Description of the task ▸
Below are some records; return each one exactly as written.

(Beginning of Data in this exercise)

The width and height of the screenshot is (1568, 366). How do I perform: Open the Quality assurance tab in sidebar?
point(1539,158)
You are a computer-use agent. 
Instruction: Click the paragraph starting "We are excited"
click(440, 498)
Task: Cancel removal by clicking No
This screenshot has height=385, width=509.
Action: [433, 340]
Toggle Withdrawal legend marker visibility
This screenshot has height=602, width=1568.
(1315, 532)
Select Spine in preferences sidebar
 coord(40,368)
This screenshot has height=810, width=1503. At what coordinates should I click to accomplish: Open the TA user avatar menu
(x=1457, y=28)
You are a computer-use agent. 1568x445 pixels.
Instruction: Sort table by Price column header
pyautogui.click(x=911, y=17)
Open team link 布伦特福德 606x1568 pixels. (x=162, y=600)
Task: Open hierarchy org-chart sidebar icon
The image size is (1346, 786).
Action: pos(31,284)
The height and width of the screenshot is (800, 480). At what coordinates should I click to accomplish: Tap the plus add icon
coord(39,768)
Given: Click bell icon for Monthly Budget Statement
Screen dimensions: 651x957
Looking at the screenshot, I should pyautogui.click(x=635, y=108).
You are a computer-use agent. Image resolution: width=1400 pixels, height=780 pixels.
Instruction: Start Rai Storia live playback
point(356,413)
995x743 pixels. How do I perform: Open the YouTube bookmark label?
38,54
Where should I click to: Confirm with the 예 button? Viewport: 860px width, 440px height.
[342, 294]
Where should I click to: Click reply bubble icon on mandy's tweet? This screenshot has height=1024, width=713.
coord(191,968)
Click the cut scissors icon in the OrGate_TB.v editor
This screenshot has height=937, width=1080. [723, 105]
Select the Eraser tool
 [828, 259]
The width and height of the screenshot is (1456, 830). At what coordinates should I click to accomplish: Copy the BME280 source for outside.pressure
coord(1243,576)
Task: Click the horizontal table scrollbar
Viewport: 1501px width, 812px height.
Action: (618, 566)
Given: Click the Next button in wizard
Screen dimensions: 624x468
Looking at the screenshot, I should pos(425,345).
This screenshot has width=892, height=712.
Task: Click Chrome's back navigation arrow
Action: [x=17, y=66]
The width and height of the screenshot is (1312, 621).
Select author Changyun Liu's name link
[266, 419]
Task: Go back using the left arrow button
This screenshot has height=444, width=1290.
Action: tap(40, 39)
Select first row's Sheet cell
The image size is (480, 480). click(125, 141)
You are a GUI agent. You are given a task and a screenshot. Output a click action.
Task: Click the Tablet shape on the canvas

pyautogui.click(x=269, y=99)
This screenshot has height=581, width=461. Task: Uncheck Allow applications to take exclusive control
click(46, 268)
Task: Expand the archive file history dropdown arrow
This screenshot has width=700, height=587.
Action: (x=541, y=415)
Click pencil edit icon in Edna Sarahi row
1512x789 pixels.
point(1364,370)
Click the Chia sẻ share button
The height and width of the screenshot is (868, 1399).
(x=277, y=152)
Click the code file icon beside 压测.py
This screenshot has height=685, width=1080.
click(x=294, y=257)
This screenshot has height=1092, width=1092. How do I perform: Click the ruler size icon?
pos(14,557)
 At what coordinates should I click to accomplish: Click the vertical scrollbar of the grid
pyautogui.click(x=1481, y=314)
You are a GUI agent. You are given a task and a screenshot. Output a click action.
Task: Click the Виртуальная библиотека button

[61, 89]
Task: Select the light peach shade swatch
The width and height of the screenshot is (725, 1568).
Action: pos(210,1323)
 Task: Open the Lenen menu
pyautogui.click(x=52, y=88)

(End of Data in this exercise)

Your response ▸
The width and height of the screenshot is (1568, 366). How do I perform: Open the Quality assurance tab in sidebar?
point(1539,158)
You are a computer-use agent. 
Instruction: Click the paragraph starting "We are excited"
click(440, 498)
Task: Cancel removal by clicking No
This screenshot has height=385, width=509.
Action: [433, 340]
Toggle Withdrawal legend marker visibility
This screenshot has height=602, width=1568.
(1315, 532)
Select Spine in preferences sidebar
 coord(40,368)
This screenshot has height=810, width=1503. At what coordinates should I click to accomplish: Open the TA user avatar menu
(x=1457, y=28)
You are a computer-use agent. 1568x445 pixels.
Instruction: Sort table by Price column header
pyautogui.click(x=911, y=17)
Open team link 布伦特福德 606x1568 pixels. (x=162, y=600)
Task: Open hierarchy org-chart sidebar icon
The image size is (1346, 786).
Action: pos(31,284)
The height and width of the screenshot is (800, 480). At what coordinates should I click to accomplish: Tap the plus add icon
coord(39,768)
Given: Click bell icon for Monthly Budget Statement
Screen dimensions: 651x957
Looking at the screenshot, I should pyautogui.click(x=635, y=108).
You are a computer-use agent. Image resolution: width=1400 pixels, height=780 pixels.
Instruction: Start Rai Storia live playback
point(356,413)
995x743 pixels. How do I perform: Open the YouTube bookmark label?
38,54
Where should I click to: Confirm with the 예 button? Viewport: 860px width, 440px height.
[342, 294]
Where should I click to: Click reply bubble icon on mandy's tweet? This screenshot has height=1024, width=713.
coord(191,968)
Click the cut scissors icon in the OrGate_TB.v editor
This screenshot has height=937, width=1080. [723, 105]
Select the Eraser tool
 [828, 259]
The width and height of the screenshot is (1456, 830). At what coordinates should I click to accomplish: Copy the BME280 source for outside.pressure
coord(1243,576)
Task: Click the horizontal table scrollbar
Viewport: 1501px width, 812px height.
Action: (618, 566)
Given: Click the Next button in wizard
Screen dimensions: 624x468
Looking at the screenshot, I should pos(425,345).
This screenshot has width=892, height=712.
Task: Click Chrome's back navigation arrow
Action: [x=17, y=66]
The width and height of the screenshot is (1312, 621).
Select author Changyun Liu's name link
[266, 419]
Task: Go back using the left arrow button
This screenshot has height=444, width=1290.
Action: tap(40, 39)
Select first row's Sheet cell
The image size is (480, 480). click(125, 141)
You are a GUI agent. You are given a task and a screenshot. Output a click action.
Task: Click the Tablet shape on the canvas

pyautogui.click(x=269, y=99)
This screenshot has height=581, width=461. Task: Uncheck Allow applications to take exclusive control
click(46, 268)
Task: Expand the archive file history dropdown arrow
This screenshot has width=700, height=587.
Action: (x=541, y=415)
Click pencil edit icon in Edna Sarahi row
1512x789 pixels.
point(1364,370)
Click the Chia sẻ share button
The height and width of the screenshot is (868, 1399).
(x=277, y=152)
Click the code file icon beside 压测.py
This screenshot has height=685, width=1080.
click(x=294, y=257)
This screenshot has height=1092, width=1092. How do I perform: Click the ruler size icon?
pos(14,557)
 At what coordinates should I click to accomplish: Click the vertical scrollbar of the grid
pyautogui.click(x=1481, y=314)
You are a GUI agent. You are given a task and a screenshot. Output a click action.
Task: Click the Виртуальная библиотека button

[61, 89]
Task: Select the light peach shade swatch
The width and height of the screenshot is (725, 1568).
Action: pos(210,1323)
 Task: Open the Lenen menu
pyautogui.click(x=52, y=88)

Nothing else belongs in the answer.